Les relations familiales sont inexistantes. Et l'amour semble avoir quitté les lieux depuis longtemps. Ainsi, l'on sauve la grand-mère des flammes pour pouvoir toucher sa pension retraite et non pour la sauver en tant que personne. Giacinto n'hésite pas à mettre le feu à sa maison avec femmes et enfants à l'intérieur. Giacinto n'hésite pas à ramener une prostituée, devenue sa maîtresse officielle chez lui. Mais le tout culmine lorsque le clan familial décide d'éliminer Giacinto. Autour d'un repas, la famille se réunit pour assister au dernier repas du patriarche : des pâtes à la mort-aux-rats. Mais Giacinto s'en sortira.

Affreux, sales et méchants

Les enfants : victimes collatérales

Les enfants sont très présents dans le film. Dès la première scène, c'est une jeune fille allant chercher de l'eau que l'on voit. Cette même jeune fille, facilement reconnaissable grâce à ses bottes jaunes, conduit tous les matins les enfants dans un parc improvisé. Ce parc apparaît bientôt comme une bulle protectrice. Enfermés dans leur parc, les enfants sont protégés des horreurs des adultes.

Le film se termine également sur cette fille aux bottes jaunes. Encore enfant et enceinte, le monde des adultes l'a contaminé. Son innocence s'est envolée comme si de rien n'était.

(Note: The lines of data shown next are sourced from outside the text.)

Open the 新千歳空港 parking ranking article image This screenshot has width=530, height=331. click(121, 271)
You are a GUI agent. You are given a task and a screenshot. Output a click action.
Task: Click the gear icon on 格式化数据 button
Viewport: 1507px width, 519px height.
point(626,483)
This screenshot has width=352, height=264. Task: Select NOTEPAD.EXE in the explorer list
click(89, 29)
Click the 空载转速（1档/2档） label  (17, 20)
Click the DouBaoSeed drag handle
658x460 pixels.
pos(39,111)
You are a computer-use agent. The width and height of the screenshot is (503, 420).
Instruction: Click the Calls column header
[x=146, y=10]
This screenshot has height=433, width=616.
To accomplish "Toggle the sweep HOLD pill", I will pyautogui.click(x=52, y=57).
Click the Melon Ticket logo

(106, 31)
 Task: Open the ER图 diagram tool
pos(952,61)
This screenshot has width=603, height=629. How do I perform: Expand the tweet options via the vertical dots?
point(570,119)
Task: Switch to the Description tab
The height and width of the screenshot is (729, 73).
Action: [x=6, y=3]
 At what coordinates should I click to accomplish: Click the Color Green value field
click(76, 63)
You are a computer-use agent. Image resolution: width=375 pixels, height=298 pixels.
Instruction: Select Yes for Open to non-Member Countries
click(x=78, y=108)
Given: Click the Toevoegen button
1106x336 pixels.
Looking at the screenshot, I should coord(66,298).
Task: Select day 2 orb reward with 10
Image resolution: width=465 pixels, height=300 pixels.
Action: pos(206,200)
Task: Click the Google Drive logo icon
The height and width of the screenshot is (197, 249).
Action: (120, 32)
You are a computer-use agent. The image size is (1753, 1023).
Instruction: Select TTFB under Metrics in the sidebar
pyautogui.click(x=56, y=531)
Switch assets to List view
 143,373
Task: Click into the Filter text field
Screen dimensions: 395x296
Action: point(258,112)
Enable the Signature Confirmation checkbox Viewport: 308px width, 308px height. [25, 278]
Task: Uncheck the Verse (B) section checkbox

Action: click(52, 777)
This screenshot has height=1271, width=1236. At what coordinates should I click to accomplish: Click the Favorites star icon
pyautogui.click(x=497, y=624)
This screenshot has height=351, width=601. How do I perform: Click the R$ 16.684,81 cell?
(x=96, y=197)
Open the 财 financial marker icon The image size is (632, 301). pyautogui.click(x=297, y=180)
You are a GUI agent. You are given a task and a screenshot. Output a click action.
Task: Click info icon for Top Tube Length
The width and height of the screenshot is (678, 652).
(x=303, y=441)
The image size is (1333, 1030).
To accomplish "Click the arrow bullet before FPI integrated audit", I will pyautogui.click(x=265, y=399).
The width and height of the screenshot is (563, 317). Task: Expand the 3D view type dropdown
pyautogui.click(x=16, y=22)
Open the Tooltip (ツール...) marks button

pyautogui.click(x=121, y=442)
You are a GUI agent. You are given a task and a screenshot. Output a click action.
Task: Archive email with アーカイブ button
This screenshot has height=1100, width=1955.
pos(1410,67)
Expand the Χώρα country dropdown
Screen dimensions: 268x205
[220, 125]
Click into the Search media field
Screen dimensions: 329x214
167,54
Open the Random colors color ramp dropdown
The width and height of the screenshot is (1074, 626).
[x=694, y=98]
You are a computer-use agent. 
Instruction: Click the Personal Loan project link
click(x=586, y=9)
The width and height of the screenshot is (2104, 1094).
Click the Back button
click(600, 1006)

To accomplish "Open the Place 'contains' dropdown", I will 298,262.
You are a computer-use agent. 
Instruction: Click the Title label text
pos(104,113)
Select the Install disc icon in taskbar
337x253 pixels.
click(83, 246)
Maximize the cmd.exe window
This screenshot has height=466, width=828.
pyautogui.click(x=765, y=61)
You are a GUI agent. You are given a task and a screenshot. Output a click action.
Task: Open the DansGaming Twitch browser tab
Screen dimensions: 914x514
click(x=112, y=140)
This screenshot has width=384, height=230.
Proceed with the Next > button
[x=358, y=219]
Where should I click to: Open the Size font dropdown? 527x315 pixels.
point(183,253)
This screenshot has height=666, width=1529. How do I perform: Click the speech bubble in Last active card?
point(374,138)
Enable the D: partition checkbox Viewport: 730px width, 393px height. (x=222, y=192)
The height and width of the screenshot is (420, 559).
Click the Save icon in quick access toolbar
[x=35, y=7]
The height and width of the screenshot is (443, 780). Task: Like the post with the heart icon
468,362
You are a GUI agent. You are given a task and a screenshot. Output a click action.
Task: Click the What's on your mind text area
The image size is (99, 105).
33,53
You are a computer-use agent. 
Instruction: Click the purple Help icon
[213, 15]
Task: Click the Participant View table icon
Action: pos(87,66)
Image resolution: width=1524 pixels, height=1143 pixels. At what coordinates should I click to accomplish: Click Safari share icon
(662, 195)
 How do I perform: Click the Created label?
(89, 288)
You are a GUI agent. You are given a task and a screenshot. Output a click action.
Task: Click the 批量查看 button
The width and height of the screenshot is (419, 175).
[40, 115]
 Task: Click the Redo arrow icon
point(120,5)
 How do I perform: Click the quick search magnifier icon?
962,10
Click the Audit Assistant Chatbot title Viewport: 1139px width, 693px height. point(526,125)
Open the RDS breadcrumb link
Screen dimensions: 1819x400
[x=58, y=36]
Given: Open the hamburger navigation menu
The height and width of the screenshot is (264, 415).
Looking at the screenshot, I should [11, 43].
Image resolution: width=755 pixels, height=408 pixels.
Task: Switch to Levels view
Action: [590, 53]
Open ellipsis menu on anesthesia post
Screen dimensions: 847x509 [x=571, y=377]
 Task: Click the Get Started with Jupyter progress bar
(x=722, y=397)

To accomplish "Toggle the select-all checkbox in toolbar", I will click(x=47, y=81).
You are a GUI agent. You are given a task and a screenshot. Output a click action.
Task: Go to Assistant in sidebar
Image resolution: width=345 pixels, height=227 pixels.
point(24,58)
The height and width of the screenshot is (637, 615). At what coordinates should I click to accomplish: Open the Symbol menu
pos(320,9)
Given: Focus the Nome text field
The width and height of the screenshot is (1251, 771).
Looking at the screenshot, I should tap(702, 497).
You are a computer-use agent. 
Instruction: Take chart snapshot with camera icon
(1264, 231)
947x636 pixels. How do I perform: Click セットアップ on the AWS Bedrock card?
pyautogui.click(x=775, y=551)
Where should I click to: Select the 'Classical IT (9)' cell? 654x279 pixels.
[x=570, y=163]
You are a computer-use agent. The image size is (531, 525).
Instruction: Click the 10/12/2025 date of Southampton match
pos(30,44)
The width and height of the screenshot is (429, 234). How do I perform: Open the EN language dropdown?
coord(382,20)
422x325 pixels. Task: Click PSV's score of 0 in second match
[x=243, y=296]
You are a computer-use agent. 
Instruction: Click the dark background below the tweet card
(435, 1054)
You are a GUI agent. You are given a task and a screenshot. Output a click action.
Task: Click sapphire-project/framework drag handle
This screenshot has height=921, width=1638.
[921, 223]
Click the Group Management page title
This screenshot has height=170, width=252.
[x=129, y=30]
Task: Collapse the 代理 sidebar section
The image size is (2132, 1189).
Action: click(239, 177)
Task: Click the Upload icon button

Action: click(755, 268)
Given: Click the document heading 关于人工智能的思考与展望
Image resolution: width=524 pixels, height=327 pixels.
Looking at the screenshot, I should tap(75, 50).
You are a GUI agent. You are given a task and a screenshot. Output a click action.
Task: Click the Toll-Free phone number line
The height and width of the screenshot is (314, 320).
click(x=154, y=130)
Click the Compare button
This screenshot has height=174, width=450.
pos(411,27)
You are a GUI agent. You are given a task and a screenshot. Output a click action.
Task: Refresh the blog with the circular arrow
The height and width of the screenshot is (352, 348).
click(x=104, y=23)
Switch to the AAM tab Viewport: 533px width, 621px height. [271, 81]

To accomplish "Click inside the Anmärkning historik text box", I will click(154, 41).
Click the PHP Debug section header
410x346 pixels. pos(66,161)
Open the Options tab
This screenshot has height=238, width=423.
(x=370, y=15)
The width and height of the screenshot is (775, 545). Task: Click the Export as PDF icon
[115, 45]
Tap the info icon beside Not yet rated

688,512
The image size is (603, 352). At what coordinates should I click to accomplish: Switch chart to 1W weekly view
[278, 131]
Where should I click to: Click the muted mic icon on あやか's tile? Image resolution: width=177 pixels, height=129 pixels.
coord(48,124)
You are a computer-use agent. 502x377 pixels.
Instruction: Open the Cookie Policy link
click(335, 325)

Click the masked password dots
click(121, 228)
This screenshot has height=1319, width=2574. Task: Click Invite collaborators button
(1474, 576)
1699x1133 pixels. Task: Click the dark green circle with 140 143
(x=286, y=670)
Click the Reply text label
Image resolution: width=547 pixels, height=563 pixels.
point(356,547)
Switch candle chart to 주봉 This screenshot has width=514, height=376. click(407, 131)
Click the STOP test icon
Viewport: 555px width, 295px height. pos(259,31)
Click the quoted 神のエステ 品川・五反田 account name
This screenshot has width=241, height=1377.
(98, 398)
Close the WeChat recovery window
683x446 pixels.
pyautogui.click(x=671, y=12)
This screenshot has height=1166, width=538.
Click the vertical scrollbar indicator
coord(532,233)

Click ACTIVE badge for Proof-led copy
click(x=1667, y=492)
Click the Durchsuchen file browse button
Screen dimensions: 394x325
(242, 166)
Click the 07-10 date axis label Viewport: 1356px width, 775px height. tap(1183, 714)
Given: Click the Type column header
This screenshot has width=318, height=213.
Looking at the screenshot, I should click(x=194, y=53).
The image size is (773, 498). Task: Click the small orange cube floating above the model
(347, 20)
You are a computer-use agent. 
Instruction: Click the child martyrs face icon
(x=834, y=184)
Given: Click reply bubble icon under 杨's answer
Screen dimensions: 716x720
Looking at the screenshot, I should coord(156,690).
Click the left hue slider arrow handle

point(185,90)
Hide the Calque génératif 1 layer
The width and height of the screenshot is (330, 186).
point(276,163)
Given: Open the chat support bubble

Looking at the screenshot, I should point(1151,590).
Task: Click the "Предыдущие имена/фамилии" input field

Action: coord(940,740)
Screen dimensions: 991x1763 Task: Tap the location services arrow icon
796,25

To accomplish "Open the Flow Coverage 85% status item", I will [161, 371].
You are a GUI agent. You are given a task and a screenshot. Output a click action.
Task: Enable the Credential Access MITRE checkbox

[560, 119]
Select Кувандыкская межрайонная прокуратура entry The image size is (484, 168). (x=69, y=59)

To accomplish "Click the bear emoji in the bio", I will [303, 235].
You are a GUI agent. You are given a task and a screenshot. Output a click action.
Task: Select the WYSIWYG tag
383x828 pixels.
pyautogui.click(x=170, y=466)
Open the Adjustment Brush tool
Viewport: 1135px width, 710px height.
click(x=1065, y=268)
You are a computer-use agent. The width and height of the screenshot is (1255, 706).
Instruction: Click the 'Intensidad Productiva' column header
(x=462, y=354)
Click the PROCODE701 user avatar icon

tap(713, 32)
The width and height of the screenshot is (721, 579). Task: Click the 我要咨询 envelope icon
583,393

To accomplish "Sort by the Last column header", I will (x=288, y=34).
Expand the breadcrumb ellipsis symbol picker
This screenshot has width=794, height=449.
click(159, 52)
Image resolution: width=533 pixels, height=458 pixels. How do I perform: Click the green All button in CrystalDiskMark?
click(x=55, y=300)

Affreux, sales et méchants

La société de consommation

Giacinto fait un terrible cauchemar sur la société de consommation. Ainsi, il voit toute sa famille parée de nouveaux objets et entend une voix qui lui dit : "achète, dépense et tu seras heureux". Cesaretto, le vendeur ambulant vient démarcher les habitants du bidonville. Mais Ettore Scola pousse le commentaire encore plus loin et va jusqu'à faire dire à l'un de ses personnages : "Les fils de riches se font offrir une moto par leur père, mais eux doivent la voler et donc la payer un prix plus élevé : poursuite policière, arrestation, prison et parfois la mort".

Pour conclure, Ettore Scola signe un film d'une grande beauté en dépit du sujet qu'il traite. En faisant de chacune des scènes un spectacle, Scola trouve le moyen de marquer les esprits et de livrer une critique acerbe de la société sans pour autant tomber dans la facilité et critiquer les personnages. Affreux, sales et méchants est assurément un grand film.